The build command from the command line is this:

meson build
ninja -C build test

This builds and runs all tests. Once you have it built, here are things to try:
  • toggle between shared and static libraries with mesonconf -Ddefault_library=shared [or static]
  • note how the test library is built only once, even though it is used by two different subprojects
  • do a mesonconf -Dmodule=lo_strings and build, note that no other subproject is built anymore
  • do a mesonconf -Dmodule=lo_adder and build, note that lo_test is built automatically, because it is a direct dependency of lo_adder

"Header only" dependencies

Some projects want to ship header only libraries but to also make it possible to build a helper library, usually to cut down on build times. This can be done but it is usually not pretty. You need to write "implementation header files" and do magic preprocessor incantations to ensure things are built in proper locations. We could replicate all of that in Meson if we wanted to, after all it's only grunt work. But we're not going to do that.

Instead we are going to do something fancier.

The main problem here is that traditionally there has been no way to tell that a dependency should also come with some source files that should be compiled in the dependent target. However in Meson this is supported. The lo_strings subproject can be set up to build in this way with the following command:

mesonconf build -Dlo_strings:header_only=true

When the project is built after this, the lo_strings project is not built, instead its source files are put inside the dependent targets and built there.

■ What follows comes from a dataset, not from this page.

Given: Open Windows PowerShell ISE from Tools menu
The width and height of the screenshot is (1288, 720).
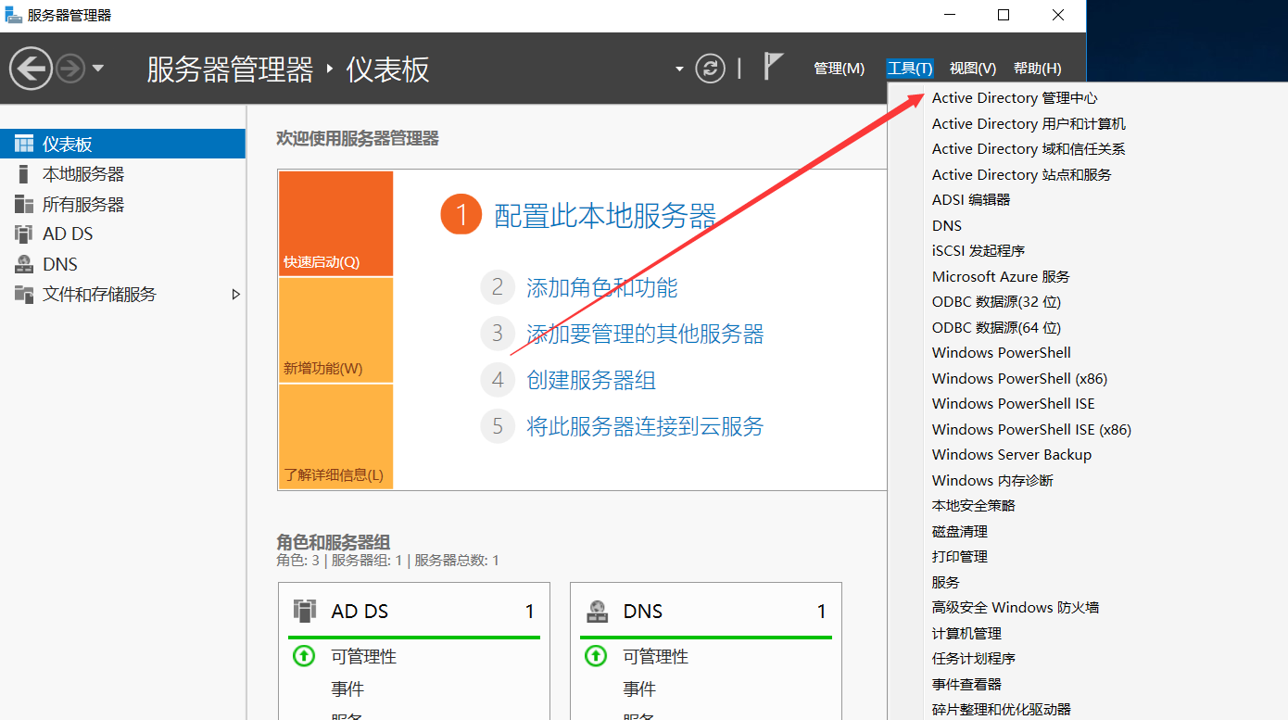Looking at the screenshot, I should [1013, 403].
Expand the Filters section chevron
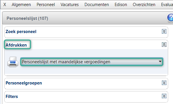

Note that the build definition files for the dependent targets do not change at all. They are identical regardless of where your dependency comes from or how it should be built. Also switching between how things should be built does not require changing the build definition files, it can be toggled from "the outside".

How much space do the build definitions take in total?

66 lines.

7 comments:

  1. The problem i encoutered when I wanted to use Meson in the highly-modular projet of my compagny (not less than 800 modules in a non-flat tree), is that I cannot
    $ cd my/sub/module
    $ meson build && ninja-C build
    Why ? Because i cannot subproject(../my/dep). And that's a high limitation.

    ReplyDelete
    Replies
    1. For a monorepo if you do the subproject selector as in the referenced repo then it just works. If you have separate repos then you can just checkout the project you need and checkout its dependencies in its subproject directory (possibly using wrap files) then it works also.

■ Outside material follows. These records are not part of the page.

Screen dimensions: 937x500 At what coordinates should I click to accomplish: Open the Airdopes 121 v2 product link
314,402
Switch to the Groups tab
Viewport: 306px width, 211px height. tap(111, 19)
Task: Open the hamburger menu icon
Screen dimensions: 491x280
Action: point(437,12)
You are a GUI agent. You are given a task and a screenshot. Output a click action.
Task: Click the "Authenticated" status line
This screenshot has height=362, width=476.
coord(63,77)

      The latter workflow is not optimally smooth, we might add things to make it simpler.

      Delete
  2. > Meson-internal pkg-config file

    Thats also how modern cmake works. The project itself declares includes, libs, flags, etc. and its then injected into users where users not need to know or handle any of this details.

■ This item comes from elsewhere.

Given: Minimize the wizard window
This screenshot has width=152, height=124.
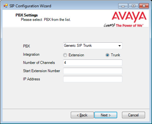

    > a dependency should also come with some source files that should be compiled in the dependent target

    Also supported by cmake :)

    see e.g. https://rix0r.nl/blog/2015/08/13/cmake-guide/ and https://schneide.wordpress.com/2016/04/08/modern-cmake-with-target_link_libraries/

    ReplyDelete
  3. I've tried to reproduce your commands with the repository, but the mesonconf -Dmodule=lo_strings command didn't work anymore. Using meson configure -Dmodule=lo_strings didn't work either. Any suggestion on how to fix that?

    ReplyDelete
    Replies
    1. That command has been removed ages ago. The current way to do it is "meson configure -Dkey=value".

      Delete
    2. I did try the the other version and it still provided only output starting with:

      "WARNING: The source directory instead of the build directory was specified.
      WARNING: Only the default values for the project are printed, and all command line parameters are ignored.

      Core properties:
      Source dir X:\meson-test\liftoff
      ..."

      So I don't know what I do wrong.

      Delete
    3. You should run the command in the build directory.